At first, no one would rope with me. I roped a little in 2004. In 2005, I got better and started winning more.
I didn’t change anything about my style. I just relied on hard work. I come from a family with a great work ethic. My father shod horses. My mother was Portuguese and cleaned houses. They got up early in the morning and worked all day long. We watched Bonanza and The Andy Griffith Show and went to bed at 10:00 o’clock. That’s how our lifestyle was. At 10:00 o’clock you went to bed, and at 5:30 the next morning you got up. You had breakfast, and you left the house at 6:45. I grew up shoeing horses with my Dad. I don’t know of many jobs that are harder than that. I just applied that same work ethic to roping. To this day, I’m what they call a practice rat. I rope every day.
In 2006, I was roping with Matt Sherwood. He won the world championship that year in the heading, and I was runner up in the heeling. I thought, If I can beat everybody but one guy, surely I can beat one more guy.
The next year, I did. In 2007, I was roping with Clay Tryan, when I won the gold buckle for heeling. That year, I won $94,487 at the NFR alone, at the time an event best. I set another record that year, the longest span between gold buckles—twenty-five years.

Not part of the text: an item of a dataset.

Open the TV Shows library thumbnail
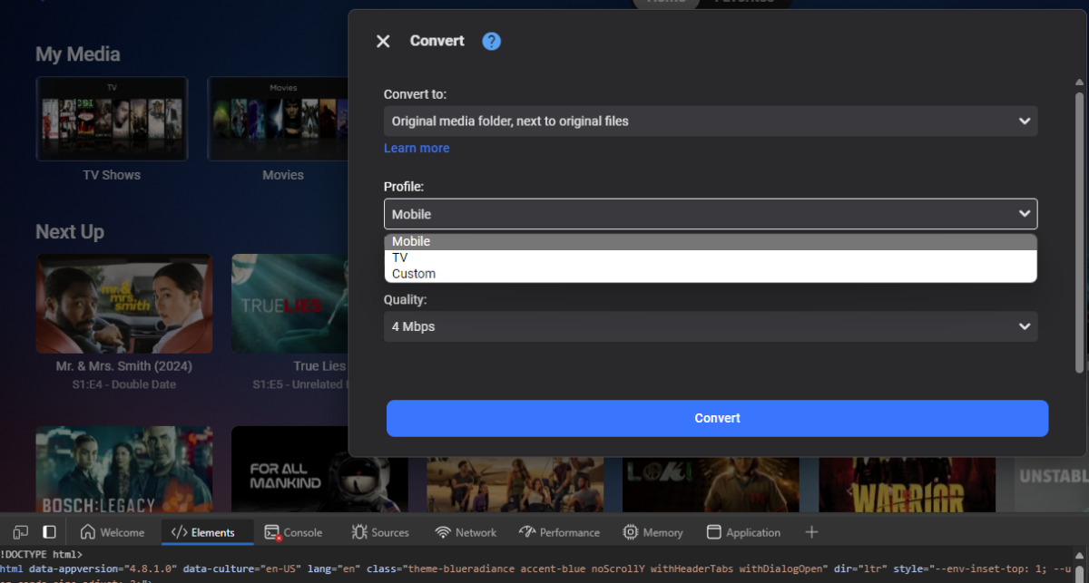Viewport: 1089px width, 583px height. (112, 119)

The next year, 2008, I hit the million-dollar mark.
And in 2010, they put me in the National Cowboy & Western Heritage Museum’s Rodeo Hall of Fame. In 2014, I was inducted into the Texas Cowboy Hall of Fame. To be considered for the PRCA Hall of Fame, you’ve got to be retired for six months. But I’m not even close to retiring.
The goal now? I want to be the oldest guy to ever make the National Finals Rodeo in the team roping. I’m 63 this year, and I’ve been to six rodeos and have about $5,000 won. I’ve got a great partner in Jake Orman. I’m super excited to be roping with him. I get up every morning excited about going back to the NFR. That’s what I want to do.